I use password manager for passwords.

Use my phone for lower security TOTP codes, and a hardware key for things I was slightly more secure.


👤 pmontra
What kind of attack does it make possible that is impossible without TOTP in the password manager?

I'm not considering online password managers which IMHO are inherently weaker than local ones.

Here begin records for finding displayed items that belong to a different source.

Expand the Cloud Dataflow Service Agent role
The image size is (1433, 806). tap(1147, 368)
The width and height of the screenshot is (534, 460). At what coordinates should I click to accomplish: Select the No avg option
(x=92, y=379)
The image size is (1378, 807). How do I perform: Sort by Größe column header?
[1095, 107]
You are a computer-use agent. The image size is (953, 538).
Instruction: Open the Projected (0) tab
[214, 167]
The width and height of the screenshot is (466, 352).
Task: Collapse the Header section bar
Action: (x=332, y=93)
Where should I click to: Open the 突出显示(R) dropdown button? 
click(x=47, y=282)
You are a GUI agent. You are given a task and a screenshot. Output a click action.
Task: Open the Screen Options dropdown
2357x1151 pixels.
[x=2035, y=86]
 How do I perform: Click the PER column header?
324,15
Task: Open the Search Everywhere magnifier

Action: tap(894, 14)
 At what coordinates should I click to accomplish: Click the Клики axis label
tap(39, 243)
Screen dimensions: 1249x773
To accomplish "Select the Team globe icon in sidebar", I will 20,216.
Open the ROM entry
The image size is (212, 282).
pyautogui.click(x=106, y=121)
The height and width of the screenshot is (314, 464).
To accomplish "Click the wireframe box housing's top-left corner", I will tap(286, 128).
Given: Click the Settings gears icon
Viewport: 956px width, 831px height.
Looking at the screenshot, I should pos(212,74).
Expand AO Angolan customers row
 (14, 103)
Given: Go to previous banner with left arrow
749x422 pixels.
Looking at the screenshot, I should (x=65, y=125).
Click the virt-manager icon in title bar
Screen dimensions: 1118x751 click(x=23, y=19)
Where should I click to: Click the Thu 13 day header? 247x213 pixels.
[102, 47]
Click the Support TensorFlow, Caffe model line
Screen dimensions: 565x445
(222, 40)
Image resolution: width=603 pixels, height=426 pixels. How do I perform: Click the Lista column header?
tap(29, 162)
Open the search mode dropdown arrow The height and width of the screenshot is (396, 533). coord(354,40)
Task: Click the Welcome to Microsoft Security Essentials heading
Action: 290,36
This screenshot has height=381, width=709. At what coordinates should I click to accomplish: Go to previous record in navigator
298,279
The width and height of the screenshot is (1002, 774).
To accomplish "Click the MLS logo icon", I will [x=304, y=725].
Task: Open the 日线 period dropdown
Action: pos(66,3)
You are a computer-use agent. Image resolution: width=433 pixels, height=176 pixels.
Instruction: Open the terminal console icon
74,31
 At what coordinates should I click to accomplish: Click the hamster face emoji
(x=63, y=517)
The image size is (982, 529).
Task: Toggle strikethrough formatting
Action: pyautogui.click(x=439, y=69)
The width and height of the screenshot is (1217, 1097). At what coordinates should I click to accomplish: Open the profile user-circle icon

If somebody steals my laptop the passwords database is protected by a master password anyway.


👤 hu3
TOTP = Time-based One Time Password.

MFA = Multi Factor Authentication.

For those who didn't know, like me. I wish acronyms were less used or at least described when introduced. Like Elon Musk once said:

"Don't use acronyms or nonsense words for objects, software or processes at Tesla. In general, anything that requires an explanation inhibits communication. We don't want people to have to memorize a glossary just to function at Tesla."


👤 encryptluks2
Because a password manager isn't the only way a password can get exposed, and having a secure way to save your TOTP secrets is not a bad idea either in case you lose your hardware key.

👤 stevebmark
Your laptop is a second factor device. You don’t need to reach for your phone to log into anything with 2FA. Use a program on your laptop so you can get a TOTP code with a keystroke.

👤 bombcar
Because nobody, not even fancy techies, really cares about security, they care about "good enough" and all the usability they can get.

👤 Tagbert
Could you unpack the TOTP Acronym, please? I’m sure that it means something to you but it is not obvious nor as widespread as you may think.

👤 themehdi
We use it on shared accounts (sometimes they are inevitable) Before this feature, we had to rely on backup codes.

👤 remram
If it was on a different app on the same device, it still wouldn't be the 2FA you're talking about.

👤 rand49an
I work for an MSP who uses the MFA function of a password manager to access customer accounts, this means 2FA codes can be shared across teams of people and offers significant protection against credentials being stolen as they can't be used once access is revoked to the password manager. We turn off exporting the MFA codes so that also can't be stolen.

👤 pacifika
I agree otherwise all we’d need is a TOTP master password, and login to a service without password

👤 charcircuit
A password manager (database) is not something you know. It's something you have.

👤 neximo64
Because users want it. Quite simple.

What users want > What is good practice.


👤 Jamie9912
What's TOTP?

👤 kitbrennan
I agree, it makes no sense to have them stored in the same password manager.

One of the things I like about 1Password is that we were able to switch off the built in TOTP for our whole organisation, and force all TOTP codes to go via Duo Security. Thereby forcing a separate 2FA app.